Trump immediately follows up with what could be considered exculpatory language: “I know that everyone here will soon be marching over to the Capitol building to peacefully and patriotically make your voices heard.” But we’ve heard him do this many times over the years. If you’re on the jury, would you let him off the hook because, in course of an hour-long speech aimed at stirring up a frenzy, he used the word “peacefully” — once?

Later in his speech, he says, “We got to get rid of the weak congresspeople, the ones that aren’t any good, the Liz Cheneys of the world, we got to get rid of them. We got to get rid of them.” Again, maybe there’s just enough ambiguity here — that sentence is preceded by “a year from now, you’re going to start working on Congress.” That sounds like he could be referring to primary challenges. But Cheney and other Republicans who voted for impeachment are receiving death threats, The Daily Beast reports, and it’s hard to make the case that Trump’s words didn’t have more than a little something to do with it.

I think we also need to keep in mind that Trump took part in a rally at which his son Donald Trump Jr. and one of his lawyers, Rudy Giuliani, spoke even more recklessly than he did. Giuliani spoke of a “trial by combat,” which he ludicrously claimed later was a reference to “Game of Thrones.” Trump Jr., among other things, said:

It [the gathering on the National Mall] should be a message to all the Republicans who have not been willing to actually fight, the people who did nothing to stop the steal. This gathering should send a message to them: This isn’t their Republican Party anymore. This is Donald Trump’s Republican Party.

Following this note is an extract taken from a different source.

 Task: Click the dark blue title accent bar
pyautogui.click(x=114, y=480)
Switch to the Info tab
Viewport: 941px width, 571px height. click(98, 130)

Again, Junior could, at least in theory, have been referring to primary challenges. But he was speaking to an angry mob, not a gathering of precinct captains. We have to look at what he had to know the effect of his words would be. There’s no reason we have to interpret what he said in a light most favorable to him.

In other words, it’s possible that Giuliani and Trump Jr. could be in legal jeopardy. And it’s also possible that a jury could use what they said to clarify the president’s own statements.

Would it be wise to prosecute Trump for incitement once he’s out of office? Probably not. This is a close enough call that there’s a good chance he’d be acquitted, which would make the case against him look like a politically motivated attack by his enemies. The best route, it seems, is to hope that the Senate convicts him by the necessary two-thirds vote followed by banning him from holding office in the future, which only requires a majority.

In any case, a possible incitement prosecution is likely to be the least of Trump’s concerns once the clock hits 12:01 p.m. on Wednesday. He faces financial ruin and endless legal problems, both civil and criminal. If he pardons himself, that will be challenged in court. If he prevails, he still faces trouble in a number states, which are not bound by a federal pardon.

But an incitement prosecution is an interesting thought exercise. It could well be that Trump went further than Clarence Brandenburg, sheets and all, in unleashing mob violence. That’s quite a distinction.